The Mumbles, near Swansea, Wales,
September, 1875.
Footnotes to Chapter IX (X):
In Self-defense

[1.] See a very remarkable article by Von Hartmann on Haeckel, in the Deutsche Rundschau. July, 1875.

[2.] Etymologische Forschungen, 1871, p. 78, tönende, d.h. weiche.

[3.] See p. 348.

[4.] Lectures, vol. ii. p. 157.

[5.] Having still that kind of faith left, that a man could not willfully say a thing which he knows to be untrue, I looked again at every passage where I have dwelt on the difference between soft and hard consonants, and I think I may have found the passage which Professor Whitney grasped at, when he thought that I knew nothing of the difference between voiced and voiceless letters, until he had enlightened me on the subject. Speaking of letters, not as things by themselves, but as acts, I sometimes speak of the process that produces the hard consonant first, and then go on to say that it can be voiced, and be made soft. Thus when speaking of s and z, I say, the former is completely surd, the latter capable of intonation, and the same expression occurs again. Could Professor Whitney have thought that I meant to say that z was only capable of intonation, but was not necessarily intonated? I believe he did, for it is with regard to s and z that, as I see, he says, “it is a marvel to find men like Max Müller, in his last lectures about language, who still cling to the old view that a z, for instance, differs from s primarily by inferior force of utterance.” Now, I admit that my expression, “capable of intonation” might be misunderstood, and might have misled a mere tiro in these matters, who alighted on this passage, without reading anything before or after. But that a professor in an American university could have taken my words in that sense is to me, I confess, a puzzle, call it intellectual or moral, as you like.

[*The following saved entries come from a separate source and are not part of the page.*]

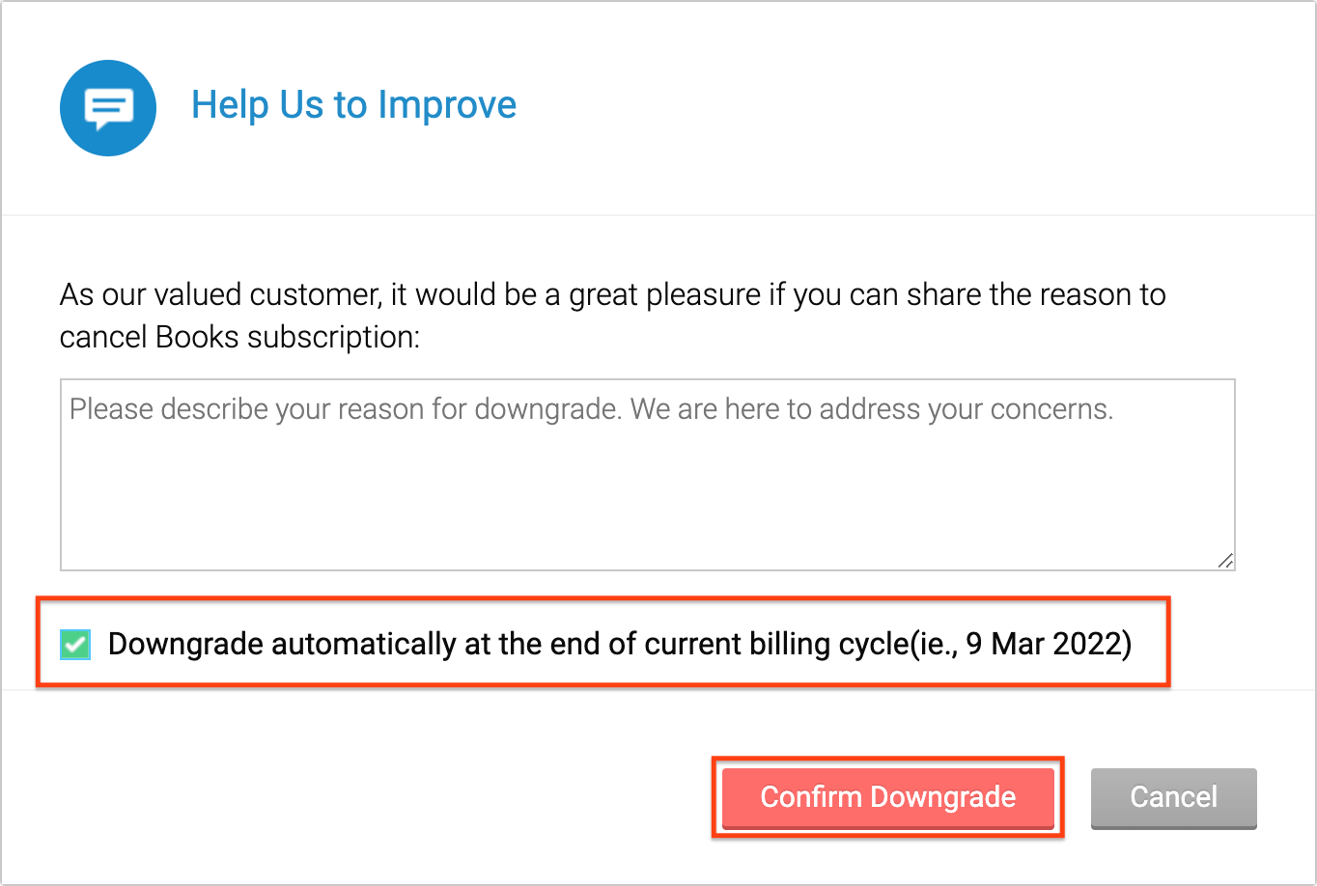Click the empty bottom area of reason box
This screenshot has height=886, width=1317.
tap(647, 521)
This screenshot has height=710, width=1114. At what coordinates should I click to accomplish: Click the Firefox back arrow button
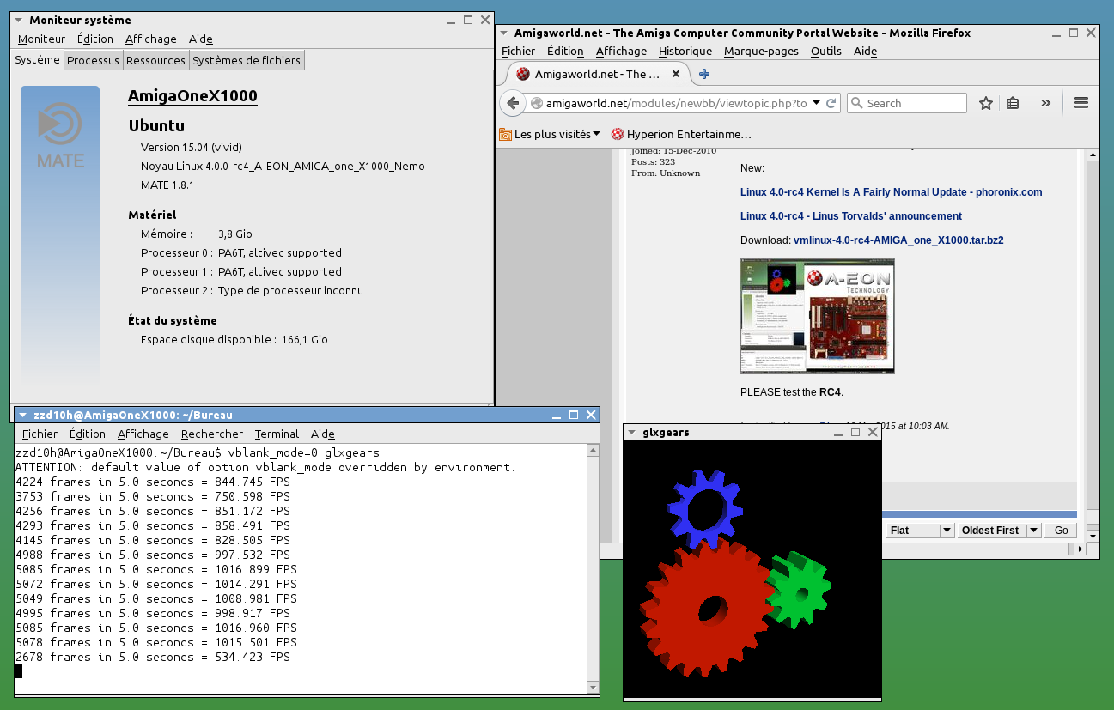tap(513, 103)
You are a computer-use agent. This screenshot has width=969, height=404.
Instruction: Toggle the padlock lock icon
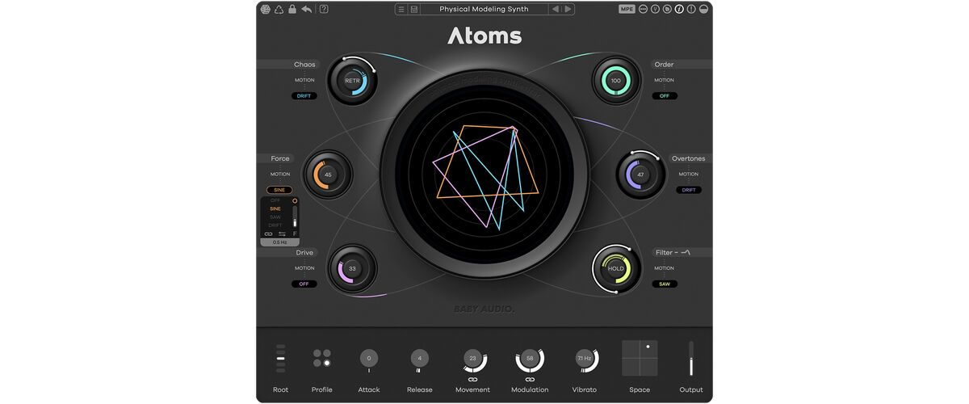[x=292, y=10]
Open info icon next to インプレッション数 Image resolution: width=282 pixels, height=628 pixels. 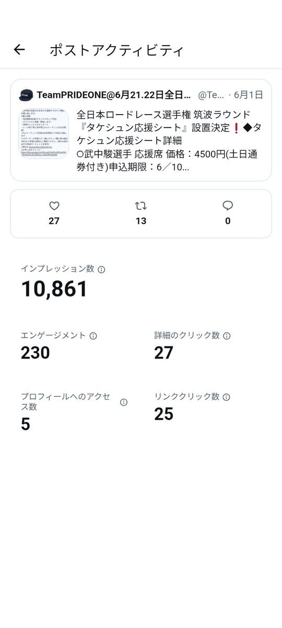click(x=101, y=270)
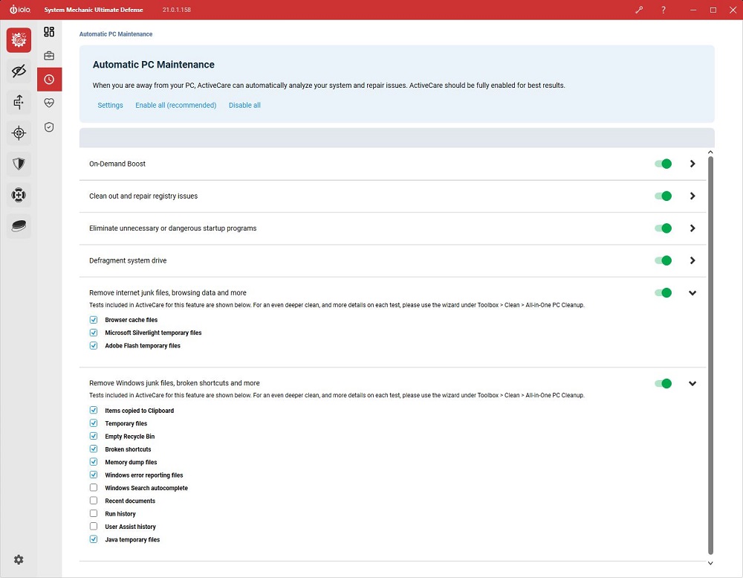
Task: Open the ActiveCare Settings link
Action: pyautogui.click(x=111, y=106)
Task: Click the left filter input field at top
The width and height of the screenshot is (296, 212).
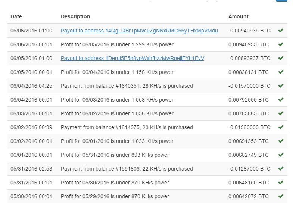Action: (x=178, y=1)
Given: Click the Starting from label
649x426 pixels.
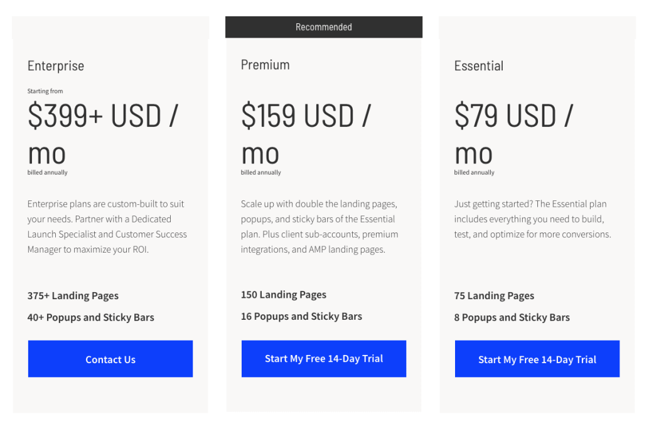Looking at the screenshot, I should 45,91.
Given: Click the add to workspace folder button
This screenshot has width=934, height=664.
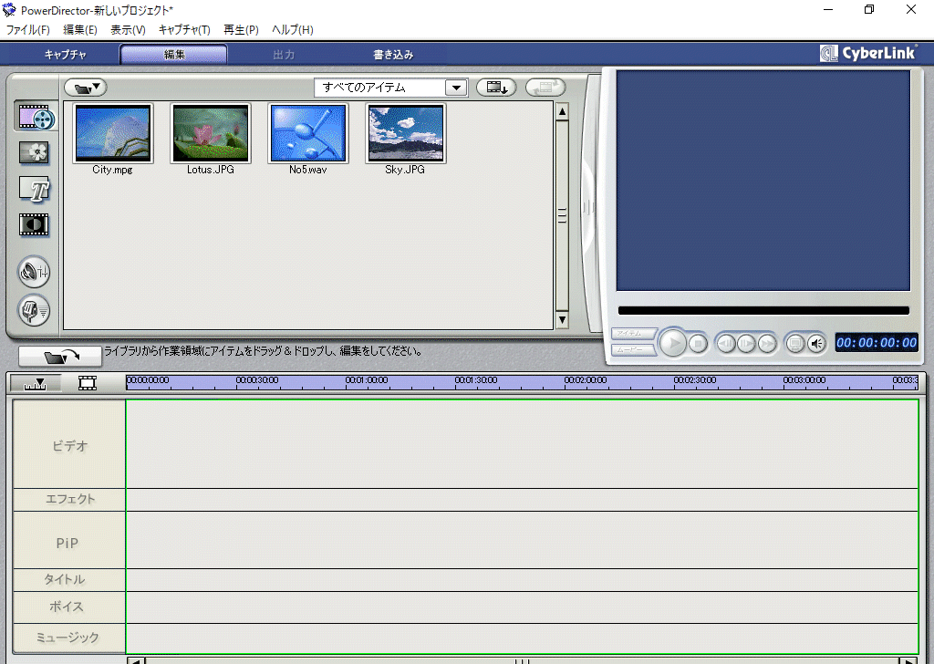Looking at the screenshot, I should click(60, 356).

[6.] Indische Studien, x. 459.

[7.] When I saw how M. Biot, the great astronomer, treated Professor Weber du haut en bas, because, in criticising Biot’s opinion he had shown some ignorance of astronomy, I said, from a kind of fellow-feeling: “Weber’s Essays are very creditable to the author, and hardly deserved the withering contempt with which they were treated by Biot. I differ from nearly all the conclusions at which Professor Weber arrives, but I admire his great diligence in collecting the necessary evidence.” Upon this the American gentleman reads me the following lesson: First of all, I am told that my statement involves a gross error of fact; I ought to have said, Weber’s Essay, not Essays, because one of them, and the most important, was not published till after Biot’s death. I accept the reproof, but I believe all whom it concerned knew what Essay I meant. But secondly, I am told that the epithet withering is only used by Americans when they intend to imply that, in their opinion, the subject of the contempt is withered, or ought to be withered by it. This may be so in American, but I totally deny that it is so in English. “Withering contempt,” in English, means, as far as I know, a kind of silly and arrogant contempt, such, for instance, as Professor Whitney displays towards me and others, intended to annihilate us in the eyes of the public, but utterly harmless in its consequences. But let me ask the American critic what he meant when, speaking of Biot’s treatment of Weber, he said, “Biot thought that Weber’s opinions had been whiffed away by him as if unworthy of serious consideration.” Does whiff away in America mean more or less than withering? What Professor Whitney should have objected to was the adverb hardly. I wish I had said vix, et ne vix quidem.